Fuery allegedly appeared in court on behalf of a client and made a discovery request to a deputy district attorney while he was suspended for failing to pay his 2015 state bar dues, according to the opinion handed down by the California State Bar Court in March.
"As a result of his actions, a hearing judge found him culpable of willfully engaging in the unauthorized practice of law and his actions involved moral turpitude," the opinion said. "The judge recommended the Fuery be actually suspended for 60 days."
Fuery appealed the finding while also stipulating that he did practice law while unauthorized but maintained "he is not culpable of misconduct because he was suffering from the effects of a brain tumor at the time and did not intentionally commit wrongdoing," the opinion said.

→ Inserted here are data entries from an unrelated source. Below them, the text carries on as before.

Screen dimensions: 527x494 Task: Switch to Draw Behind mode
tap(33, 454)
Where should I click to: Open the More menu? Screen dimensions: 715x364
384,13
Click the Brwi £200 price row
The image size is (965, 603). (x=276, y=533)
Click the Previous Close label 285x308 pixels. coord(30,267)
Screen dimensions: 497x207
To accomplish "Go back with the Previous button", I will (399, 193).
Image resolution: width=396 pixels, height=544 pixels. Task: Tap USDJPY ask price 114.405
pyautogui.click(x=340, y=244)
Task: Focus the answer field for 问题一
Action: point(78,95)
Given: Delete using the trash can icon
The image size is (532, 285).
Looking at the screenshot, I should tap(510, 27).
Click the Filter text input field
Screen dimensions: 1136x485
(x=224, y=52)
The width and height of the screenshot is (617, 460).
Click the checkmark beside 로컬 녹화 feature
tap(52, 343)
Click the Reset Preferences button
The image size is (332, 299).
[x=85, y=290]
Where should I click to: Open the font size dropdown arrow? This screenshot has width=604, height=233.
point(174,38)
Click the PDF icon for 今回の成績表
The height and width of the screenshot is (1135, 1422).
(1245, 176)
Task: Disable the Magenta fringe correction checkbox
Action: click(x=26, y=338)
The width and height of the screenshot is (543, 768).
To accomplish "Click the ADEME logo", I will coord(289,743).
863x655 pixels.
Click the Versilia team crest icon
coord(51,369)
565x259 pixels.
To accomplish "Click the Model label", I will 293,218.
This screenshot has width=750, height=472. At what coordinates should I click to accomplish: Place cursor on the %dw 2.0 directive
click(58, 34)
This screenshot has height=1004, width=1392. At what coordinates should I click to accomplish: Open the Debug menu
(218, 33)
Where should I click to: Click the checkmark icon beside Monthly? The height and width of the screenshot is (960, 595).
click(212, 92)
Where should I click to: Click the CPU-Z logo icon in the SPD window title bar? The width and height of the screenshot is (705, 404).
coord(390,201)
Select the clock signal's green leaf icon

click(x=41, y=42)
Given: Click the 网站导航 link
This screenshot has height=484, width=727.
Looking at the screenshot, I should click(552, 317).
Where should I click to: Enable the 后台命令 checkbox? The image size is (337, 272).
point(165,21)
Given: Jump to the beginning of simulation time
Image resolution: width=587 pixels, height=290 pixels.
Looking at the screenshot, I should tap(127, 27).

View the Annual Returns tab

Fuery also maintained that the state bar's office of chief trial counsel's prosecution of the case against him "was 'political' and at the behest of the local district attorney" and that the hearing judge "was slanted and her decision contains 'many incorrect' factual statements," the opinion said.
The state bar court rejected Fuery's arguments, found him culpable of both acts of unauthorized practice of law and affirmed the hearing judge's findings while disagreeing with weight the judge assigned to aggravating and mitigating factors in the case, according to the opinion.
"Nonetheless, we agree that a 60-day actual suspension is appropriate discipline," the opinion said.